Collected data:

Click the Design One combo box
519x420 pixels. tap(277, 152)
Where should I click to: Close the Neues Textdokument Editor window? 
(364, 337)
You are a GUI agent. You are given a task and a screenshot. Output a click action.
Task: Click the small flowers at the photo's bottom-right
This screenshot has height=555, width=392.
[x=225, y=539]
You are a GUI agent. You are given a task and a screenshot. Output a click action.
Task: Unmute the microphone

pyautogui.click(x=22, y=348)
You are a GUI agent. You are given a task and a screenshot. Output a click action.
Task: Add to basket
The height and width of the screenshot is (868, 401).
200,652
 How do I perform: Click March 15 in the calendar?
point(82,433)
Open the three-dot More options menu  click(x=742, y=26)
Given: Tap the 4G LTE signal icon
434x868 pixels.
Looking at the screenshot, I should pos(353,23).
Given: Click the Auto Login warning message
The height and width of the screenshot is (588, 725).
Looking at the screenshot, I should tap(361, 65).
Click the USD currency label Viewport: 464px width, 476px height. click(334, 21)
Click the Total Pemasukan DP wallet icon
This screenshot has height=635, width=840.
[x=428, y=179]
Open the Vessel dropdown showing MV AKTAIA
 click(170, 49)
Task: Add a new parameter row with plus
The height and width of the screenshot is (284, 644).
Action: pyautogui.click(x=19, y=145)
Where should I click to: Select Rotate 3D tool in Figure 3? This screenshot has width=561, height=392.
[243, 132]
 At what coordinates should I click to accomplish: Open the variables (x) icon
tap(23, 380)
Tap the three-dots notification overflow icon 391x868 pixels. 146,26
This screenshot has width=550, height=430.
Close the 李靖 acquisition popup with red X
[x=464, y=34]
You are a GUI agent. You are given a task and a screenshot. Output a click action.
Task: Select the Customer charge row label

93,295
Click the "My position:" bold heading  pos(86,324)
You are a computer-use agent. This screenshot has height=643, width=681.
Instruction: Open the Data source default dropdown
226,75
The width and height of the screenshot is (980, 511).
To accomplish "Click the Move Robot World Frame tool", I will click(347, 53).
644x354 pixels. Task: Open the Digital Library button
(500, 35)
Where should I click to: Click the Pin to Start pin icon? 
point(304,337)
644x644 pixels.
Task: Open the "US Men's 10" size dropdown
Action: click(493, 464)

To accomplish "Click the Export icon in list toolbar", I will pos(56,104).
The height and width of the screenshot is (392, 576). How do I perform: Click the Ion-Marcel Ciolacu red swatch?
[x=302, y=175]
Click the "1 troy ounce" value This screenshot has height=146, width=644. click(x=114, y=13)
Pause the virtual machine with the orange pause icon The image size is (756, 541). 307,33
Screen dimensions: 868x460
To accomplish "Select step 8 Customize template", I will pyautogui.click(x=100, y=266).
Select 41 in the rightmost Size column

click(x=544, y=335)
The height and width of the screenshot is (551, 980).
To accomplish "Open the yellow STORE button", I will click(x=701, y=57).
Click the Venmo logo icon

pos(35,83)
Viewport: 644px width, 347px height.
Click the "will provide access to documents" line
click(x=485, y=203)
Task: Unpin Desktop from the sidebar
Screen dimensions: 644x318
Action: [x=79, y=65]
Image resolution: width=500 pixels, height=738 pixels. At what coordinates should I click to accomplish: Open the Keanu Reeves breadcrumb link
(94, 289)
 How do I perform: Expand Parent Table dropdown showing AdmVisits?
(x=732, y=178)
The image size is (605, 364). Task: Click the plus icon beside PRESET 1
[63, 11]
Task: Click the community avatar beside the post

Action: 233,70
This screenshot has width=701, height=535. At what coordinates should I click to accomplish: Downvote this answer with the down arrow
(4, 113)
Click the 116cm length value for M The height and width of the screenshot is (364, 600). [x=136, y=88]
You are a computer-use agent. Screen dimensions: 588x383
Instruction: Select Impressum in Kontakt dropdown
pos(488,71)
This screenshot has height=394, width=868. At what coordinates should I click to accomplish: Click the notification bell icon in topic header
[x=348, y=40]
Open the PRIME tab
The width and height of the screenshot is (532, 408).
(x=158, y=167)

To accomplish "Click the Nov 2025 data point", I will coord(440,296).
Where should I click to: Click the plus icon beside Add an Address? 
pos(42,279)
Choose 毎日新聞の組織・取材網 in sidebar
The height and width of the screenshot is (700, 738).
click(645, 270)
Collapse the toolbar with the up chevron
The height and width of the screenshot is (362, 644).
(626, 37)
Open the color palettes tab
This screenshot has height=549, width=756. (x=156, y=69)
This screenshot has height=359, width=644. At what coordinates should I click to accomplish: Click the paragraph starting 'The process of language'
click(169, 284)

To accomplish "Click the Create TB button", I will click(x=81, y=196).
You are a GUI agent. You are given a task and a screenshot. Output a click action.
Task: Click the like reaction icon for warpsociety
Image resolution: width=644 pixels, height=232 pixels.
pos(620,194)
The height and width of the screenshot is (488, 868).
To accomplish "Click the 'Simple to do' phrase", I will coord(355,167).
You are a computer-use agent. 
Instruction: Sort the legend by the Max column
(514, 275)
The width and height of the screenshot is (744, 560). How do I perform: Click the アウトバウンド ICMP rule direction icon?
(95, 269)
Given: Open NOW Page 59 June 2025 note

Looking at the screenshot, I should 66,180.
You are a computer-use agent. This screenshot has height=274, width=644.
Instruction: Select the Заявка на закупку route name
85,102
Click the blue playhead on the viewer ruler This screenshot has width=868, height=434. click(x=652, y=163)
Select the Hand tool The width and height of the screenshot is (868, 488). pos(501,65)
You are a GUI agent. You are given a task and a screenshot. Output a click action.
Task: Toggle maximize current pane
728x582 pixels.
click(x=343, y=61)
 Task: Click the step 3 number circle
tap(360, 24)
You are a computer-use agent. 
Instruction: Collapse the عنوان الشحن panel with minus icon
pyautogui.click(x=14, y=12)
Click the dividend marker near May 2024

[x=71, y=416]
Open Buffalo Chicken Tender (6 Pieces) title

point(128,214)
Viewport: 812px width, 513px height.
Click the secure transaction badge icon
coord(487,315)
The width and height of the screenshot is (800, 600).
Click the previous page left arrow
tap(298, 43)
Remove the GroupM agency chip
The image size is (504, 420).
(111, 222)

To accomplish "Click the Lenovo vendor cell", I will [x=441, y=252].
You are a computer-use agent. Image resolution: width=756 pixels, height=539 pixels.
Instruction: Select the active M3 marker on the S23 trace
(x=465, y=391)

How to complete this task: Up to and including the line that contains "Open the three-dot", restate word for word every line of the entries, starting from the first.

Written response:
Click the Design One combo box
519x420 pixels. tap(277, 152)
Where should I click to: Close the Neues Textdokument Editor window? 
(364, 337)
You are a GUI agent. You are given a task and a screenshot. Output a click action.
Task: Click the small flowers at the photo's bottom-right
This screenshot has height=555, width=392.
[x=225, y=539]
You are a GUI agent. You are given a task and a screenshot. Output a click action.
Task: Unmute the microphone

pyautogui.click(x=22, y=348)
You are a GUI agent. You are given a task and a screenshot. Output a click action.
Task: Add to basket
The height and width of the screenshot is (868, 401).
200,652
 How do I perform: Click March 15 in the calendar?
point(82,433)
Open the three-dot More options menu  click(x=742, y=26)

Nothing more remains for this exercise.